Le lecteur ne peut s’empêcher de penser à « La promesse de l’aube » de Romain Gary. Comment ces mères exigeantes, fières jusqu’au ridicule, rêvant de célébrité pour leur progéniture et un brin fantasques, peuvent-elles susciter le désir d’écriture ? Qui se cache derrière ces idoles ? Doit-on en être fier ou en avoir honte, comme c’est le cas quand la mère du narrateur se fait remarquer sur la plage de Pula face aux touristes ébahis ? Devient-on écrivain pour rendre hommage à cet amour maternel entaché de fêlures, pour ne pas dire de failles ? L’écriture serait-elle, parmi d’autres, une tentative de redonner cohérence au discours maternel ?
Après la mort de sa mère, le narrateur accepte de satisfaire son injonction : « Écris sur Lizeta, je te raconterai tout, sa vie est un roman ». Si les personnes que l’on a connues font les meilleurs personnages, certains auteurs, comme Xavier Cercas dans « Le Monarque des ombres », partent à la recherche du détail, de la chronologie, de l’histoire, refusant toute incartade dans l’imaginaire. Pour eux, pas question de combler les vides par la fantaisie. D’autres, comme Proust, passent par le langage des sens, de l’émotion, des sensations. La vérité se trouve inscrite dans les corps ; ce sont les souvenirs dont nous sommes imprégnés qui nourrissent notre imaginaire.
Le narrateur choisit de retourner sur les lieux de son enfance pour mener son enquête, retrouver des témoins du passé, mais aussi se plonger dans les souvenirs à travers les photos, les noms de rues évocateurs, les récits édulcorés de quelques survivants. Avec ce matériau, il se lance dans l’écriture de l’histoire familiale sans ménagement pour les vivants, dans un récit à la première personne qui scandalise sa sœur : « Comment te permets-tu de juger ? N’as-tu pas honte ? » Aucun écrivain n’échappe au regard des siens. La question des vivants qui se rebellent est d’actualité, à une époque où la littérature permet aussi de régler des conflits familiaux.

Exercices à faire →
**a)** Pour chaque affirmation, dites si elle s'accorde avec l'extrait sur le narrateur et sa mère (oui ou non), en citant les mots du texte qui tranchent : (i) après la mort de sa mère, le narrateur refuse d'écrire sur Lizeta ; (ii) le narrateur retourne sur les lieux de son enfance pour mener son enquête ; (iii) la sœur du narrateur approuve son récit.
**b)** Poursuivez l'extrait sur le narrateur et sa mère à partir de sa dernière phrase.

Données enregistrées →

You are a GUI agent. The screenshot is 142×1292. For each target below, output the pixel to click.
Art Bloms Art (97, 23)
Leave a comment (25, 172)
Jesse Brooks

Réponses attendues →
**a)**
(i) Non : « Après la mort de sa mère, le narrateur accepte de satisfaire son injonction ».
(ii) Oui : « Le narrateur choisit de retourner sur les lieux de son enfance pour mener son enquête ».
(iii) Non : « dans un récit à la première personne qui scandalise sa sœur ».

**b)**
La solution est sans doute dans la partie du roman écrite en italique où l’écrivain raconte l’histoire de Lizeta à la troisième personne. Inspiré du réel, ce personnage en quête du secret de sa mère autorise le narrateur à se pencher sur sa propre histoire, il interroge sans blesser, suggère sans juger, et libère enfin la parole.
Avec le talent qu’on lui connaît et une grande sensibilité, l’auteur tisse des liens entre les lieux, crée des ponts entre le passé et le présent, trouve une logique aux évènements immergés dans nos souvenirs. Convaincu que « l’oubli n’est qu’une variante de la mémoire, conservation suprême de l’héritage pour la descendance », il se penche avec bienveillance sur ces silences des parents, nécessaires pour surmonter les traumatismes et les souffrances.
Ainsi, l’écriture romanesque devenue thérapeutique opère le miracle de réconcilier les générations.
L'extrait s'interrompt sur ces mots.